On décide non pas d’un achat mais presque d’un visa d’existence. Le roman comme le lecteur y perdent de leur monstrueuse et insolente liberté, qui était au-delà du bien et mal, comme il sied à la littérature.
Cet avertissement est en lui-même une curiosité intellectuelle : puisqu’il ne change en rien l’oeuvre (heureusement) et qu’il s’adresse à un lecteur au présent, s’agit-il alors d’un avertissement ultime, comme celui qui accompagne un film porno, ou d’un acte de repentance, ou de se signaler du côté des nouvelles orthodoxies ? L’avertissement est-il désormais le « geste » à faire ? On se dit que pour le lecteur passionné, ce signal n’y fera rien. Il sera lu un temps puis enjambé comme on le fait des préfaces. Alors, que faire ?
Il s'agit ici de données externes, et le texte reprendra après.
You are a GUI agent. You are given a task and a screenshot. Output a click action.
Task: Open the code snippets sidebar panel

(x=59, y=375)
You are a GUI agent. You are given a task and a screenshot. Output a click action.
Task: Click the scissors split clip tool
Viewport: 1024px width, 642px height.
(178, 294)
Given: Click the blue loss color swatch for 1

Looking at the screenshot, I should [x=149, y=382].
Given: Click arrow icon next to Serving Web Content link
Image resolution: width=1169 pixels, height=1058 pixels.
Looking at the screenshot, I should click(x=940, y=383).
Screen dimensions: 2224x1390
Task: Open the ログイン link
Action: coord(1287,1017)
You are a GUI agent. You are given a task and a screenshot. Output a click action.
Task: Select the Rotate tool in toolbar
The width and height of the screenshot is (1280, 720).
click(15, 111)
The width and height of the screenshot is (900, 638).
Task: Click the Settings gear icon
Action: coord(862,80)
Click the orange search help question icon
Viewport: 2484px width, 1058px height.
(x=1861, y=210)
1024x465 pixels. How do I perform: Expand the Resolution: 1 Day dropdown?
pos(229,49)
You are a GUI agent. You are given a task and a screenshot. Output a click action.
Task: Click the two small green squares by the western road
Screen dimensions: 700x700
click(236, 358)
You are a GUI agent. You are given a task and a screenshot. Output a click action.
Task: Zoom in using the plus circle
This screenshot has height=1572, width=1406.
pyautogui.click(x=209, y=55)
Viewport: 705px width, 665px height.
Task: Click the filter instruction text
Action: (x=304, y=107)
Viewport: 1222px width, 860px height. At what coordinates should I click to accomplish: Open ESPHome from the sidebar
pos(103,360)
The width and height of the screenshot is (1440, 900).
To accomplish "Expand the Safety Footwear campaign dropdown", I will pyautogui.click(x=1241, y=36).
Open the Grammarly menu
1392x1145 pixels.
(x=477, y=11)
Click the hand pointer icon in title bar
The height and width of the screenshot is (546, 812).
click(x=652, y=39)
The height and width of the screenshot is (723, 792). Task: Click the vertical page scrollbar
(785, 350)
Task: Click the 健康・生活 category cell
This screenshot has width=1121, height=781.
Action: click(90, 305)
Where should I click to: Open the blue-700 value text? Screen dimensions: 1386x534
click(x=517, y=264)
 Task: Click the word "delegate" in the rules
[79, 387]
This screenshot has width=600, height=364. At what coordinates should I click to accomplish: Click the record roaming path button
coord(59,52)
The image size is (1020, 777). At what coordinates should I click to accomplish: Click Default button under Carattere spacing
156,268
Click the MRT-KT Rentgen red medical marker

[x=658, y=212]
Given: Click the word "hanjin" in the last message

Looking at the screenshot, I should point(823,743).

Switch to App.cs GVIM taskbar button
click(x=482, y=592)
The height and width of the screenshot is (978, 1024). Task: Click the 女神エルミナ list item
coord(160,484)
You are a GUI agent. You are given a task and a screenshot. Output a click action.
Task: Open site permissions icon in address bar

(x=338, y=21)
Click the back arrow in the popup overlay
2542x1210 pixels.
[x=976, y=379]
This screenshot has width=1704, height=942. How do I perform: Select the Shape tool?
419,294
Chez Daniel Defoe, homme de son temps, Vendredi, l’esclave noir, était un être sans langue connue, jugé cannibale par «nature», nudiste jusqu’au scandale, inculte et corvéable à merci. Son corps se distinguait à peine de l’inanimé, aux yeux de son maître. Heureusement, on n’a pas brûlé la robinsonnade esclavagiste. Quelques siècles plus tard (c’est long), l’oeuvre est interrogée puis réécrite par Michel Tournier. Vendredi ou Les limbes du Pacifique (Gallimard) donne à l’esclave le rôle du pédagogue : Robinson, être reclus, à la sexualité trouble et aux perversions ravageuses, s’éduque peu à peu à l’apesanteur, à l’insouciance, aux noces de l’éolien et du corps, observant son vis-à-vis lumineux. Là, Vendredi est libre et libérateur. Mais ce n’est pas encore lui qui raconte. Chez J. M. Coetzee le Sud-Africain, l’esclave réapparaît dans une version plus audacieuse : Foe (Seuil) insiste sur la langue coupée de l’esclave, un crime commis depuis des siècles. On y retrouve les voix muettes : celles d’une femme qui narre, d’un esclave qui ne peut pas parler. Il faut attendre Patrick Chamoiseau pour écouter l’esclave raconter l’île, dans L’Empreinte à Crusoé (Gallimard). De livre en livre, la robinsonnade s’approche de la vérité par l’usage de la version. Une troisième solution, fastidieuse et enrichissante, serait d’écrire Autant en emporte le vent vu par ses victimes. Ce qui reste à faire ? Rien : on ne change pas les livres par un avertissement. On peut les détruire ou les accepter et continuer. Ce qui est modifié, ce sont nos interprétations. « Nous savons que la Bible prétend être la parole de Dieu, tandis que Les Mille et Une Nuits sont un recueil de contes fantastiques. Le “rabat”, c’est ça : ce que nous savons, ou croyons savoir, sur ces livres. Maintenant, imaginez que la Bible et Les Mille et Une Nuits aient échangé leurs rabats il y a des millénaires : les aventures de Yahvé constitueraient un délice pour les petits enfants, pendant que de nombreux dévots (…) auraient été torturés pour avoir nié l’existence de Schéhérazade. » Extrait de Daphné disparue, repris dans La Clé de l’abîme, de l’Espagnol José Carlos Somoza
■
De Tournier à J. M. Coetzee, la robinsonnade esclavagiste de Defoe s’approche de la vérité par l’usage de la version.